The Science Fiction Writers of America's Nomenclature Committee has issued its long-awaited final report on the status of obsolete science fiction stories overtaken by current events. Many in and outside of SFWA have come to question whether texts originally written in the '40s, '50s and '60s but set in the '80s, '90s and '00s ought still to be considered SF. The controversy first surfaced in 1984 during the presidency of Marta Randall, but it was the acrimonious debate that raged throughout 2001 in the online newsgroup sff.private.sfwa.lounge which caused President Paul Levinson to empanel the Nomenclature Committee. The Committee is recommending that a new genre be created for all science fiction formerly set in the future, to be called Imaginary Fiction, or IF. If this recommendation is approved, all science fiction set prior to 2005 will re-genred as IF. Among the new Imaginary Fiction titles will be such classics as Ray Bradbury's The Martian Chronicles, Philip K. Dick's Dr. Bloodmoney and many of Robert A. Heinlein's best known stories including "The Roads Must Roll", "The Man Who Sold the Moon", and "The Green Hills of Earth."
Chairman Steve Schwindler, award-winning author of the Starsong Sextet, commented on the Committee's deliberations. "This was a difficult decision, but our hand was forced after the American Library Association threatened to issue a content advisory. We recognized that it was past time for SFWA to put its house in order. I mean, in some of this stuff we have colonies on Mars and Venus, but there's no Internet, and computers are the size of grain elevators. You can't read it with a straight face. There was strong sentiment for shunting everything over to alternate history, but World Uchronian Federation (WUF) objected that it wasn't fair to swamp their genre with billions of words that our genre no longer had any use for. We think calling these works Imaginary Fiction is an honorable compromise. After all, imagination is what it's all about, isn't it?"

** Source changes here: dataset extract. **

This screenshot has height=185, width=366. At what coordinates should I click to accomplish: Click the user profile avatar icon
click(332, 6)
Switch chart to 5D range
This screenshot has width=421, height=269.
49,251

The Nomenclature Committee's report is online in the Member's Only section of the SFWA website (www.sfwa.org) and its recommendation will be put to the membership at the annual meeting at Noreascon Four on Saturday, September 4, 2004.
In a related story, Locus Online has learned that Gordon Van Gelder, editor of F&SF and CEO of Spilogale, Inc. has acquired the rights to Worlds of If and is seriously considering launching a new quarterly magazine in 2005, pending the SFWA vote.
Jacky Telemark Lisp writes science fiction, not imaginary fiction, every June in Asimov's magazine.